> What to work on: All entries given below are to be returned word for word.

╭─ Dataset records

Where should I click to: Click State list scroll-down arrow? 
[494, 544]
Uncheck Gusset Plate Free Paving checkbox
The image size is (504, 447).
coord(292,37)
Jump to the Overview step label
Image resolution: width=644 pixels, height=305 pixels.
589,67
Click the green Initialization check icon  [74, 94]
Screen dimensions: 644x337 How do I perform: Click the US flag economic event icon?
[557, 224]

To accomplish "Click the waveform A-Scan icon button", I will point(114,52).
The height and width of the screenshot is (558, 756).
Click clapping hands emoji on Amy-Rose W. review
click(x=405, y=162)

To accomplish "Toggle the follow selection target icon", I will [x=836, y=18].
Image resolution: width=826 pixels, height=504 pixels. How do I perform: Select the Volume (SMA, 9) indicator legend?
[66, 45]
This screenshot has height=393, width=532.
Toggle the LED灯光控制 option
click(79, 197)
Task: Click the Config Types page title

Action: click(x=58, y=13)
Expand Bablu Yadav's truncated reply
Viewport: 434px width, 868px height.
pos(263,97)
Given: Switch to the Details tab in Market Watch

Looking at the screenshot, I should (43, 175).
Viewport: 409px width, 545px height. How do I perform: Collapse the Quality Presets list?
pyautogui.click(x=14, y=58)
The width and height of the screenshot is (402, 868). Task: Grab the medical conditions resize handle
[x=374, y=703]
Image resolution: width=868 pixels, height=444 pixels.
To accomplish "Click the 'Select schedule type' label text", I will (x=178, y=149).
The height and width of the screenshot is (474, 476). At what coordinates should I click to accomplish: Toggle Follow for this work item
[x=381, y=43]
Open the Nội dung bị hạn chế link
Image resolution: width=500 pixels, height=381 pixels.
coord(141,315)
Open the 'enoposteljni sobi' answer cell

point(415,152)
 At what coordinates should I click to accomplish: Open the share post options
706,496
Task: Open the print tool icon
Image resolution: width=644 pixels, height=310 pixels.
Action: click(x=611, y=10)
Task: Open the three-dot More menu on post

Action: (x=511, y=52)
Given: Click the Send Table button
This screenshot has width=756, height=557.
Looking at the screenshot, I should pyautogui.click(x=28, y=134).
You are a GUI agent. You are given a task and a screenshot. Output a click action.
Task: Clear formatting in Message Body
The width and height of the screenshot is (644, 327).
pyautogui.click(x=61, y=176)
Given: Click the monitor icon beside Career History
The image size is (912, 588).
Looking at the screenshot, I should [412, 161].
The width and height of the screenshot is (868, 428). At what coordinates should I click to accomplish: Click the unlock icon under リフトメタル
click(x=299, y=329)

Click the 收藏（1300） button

╰─

> Exercise solution:
Where should I click to: Click State list scroll-down arrow? 
[494, 544]
Uncheck Gusset Plate Free Paving checkbox
The image size is (504, 447).
coord(292,37)
Jump to the Overview step label
Image resolution: width=644 pixels, height=305 pixels.
589,67
Click the green Initialization check icon  [74, 94]
Screen dimensions: 644x337 How do I perform: Click the US flag economic event icon?
[557, 224]

To accomplish "Click the waveform A-Scan icon button", I will point(114,52).
The height and width of the screenshot is (558, 756).
Click clapping hands emoji on Amy-Rose W. review
click(x=405, y=162)

To accomplish "Toggle the follow selection target icon", I will [x=836, y=18].
Image resolution: width=826 pixels, height=504 pixels. How do I perform: Select the Volume (SMA, 9) indicator legend?
[66, 45]
This screenshot has height=393, width=532.
Toggle the LED灯光控制 option
click(79, 197)
Task: Click the Config Types page title

Action: click(x=58, y=13)
Expand Bablu Yadav's truncated reply
Viewport: 434px width, 868px height.
pos(263,97)
Given: Switch to the Details tab in Market Watch

Looking at the screenshot, I should (43, 175).
Viewport: 409px width, 545px height. How do I perform: Collapse the Quality Presets list?
pyautogui.click(x=14, y=58)
The width and height of the screenshot is (402, 868). Task: Grab the medical conditions resize handle
[x=374, y=703]
Image resolution: width=868 pixels, height=444 pixels.
To accomplish "Click the 'Select schedule type' label text", I will (x=178, y=149).
The height and width of the screenshot is (474, 476). At what coordinates should I click to accomplish: Toggle Follow for this work item
[x=381, y=43]
Open the Nội dung bị hạn chế link
Image resolution: width=500 pixels, height=381 pixels.
coord(141,315)
Open the 'enoposteljni sobi' answer cell

point(415,152)
 At what coordinates should I click to accomplish: Open the share post options
706,496
Task: Open the print tool icon
Image resolution: width=644 pixels, height=310 pixels.
Action: click(x=611, y=10)
Task: Open the three-dot More menu on post

Action: (x=511, y=52)
Given: Click the Send Table button
This screenshot has width=756, height=557.
Looking at the screenshot, I should pyautogui.click(x=28, y=134).
You are a GUI agent. You are given a task and a screenshot. Output a click action.
Task: Clear formatting in Message Body
The width and height of the screenshot is (644, 327).
pyautogui.click(x=61, y=176)
Given: Click the monitor icon beside Career History
The image size is (912, 588).
Looking at the screenshot, I should [412, 161].
The width and height of the screenshot is (868, 428). At what coordinates should I click to accomplish: Click the unlock icon under リフトメタル
click(x=299, y=329)

Click the 收藏（1300） button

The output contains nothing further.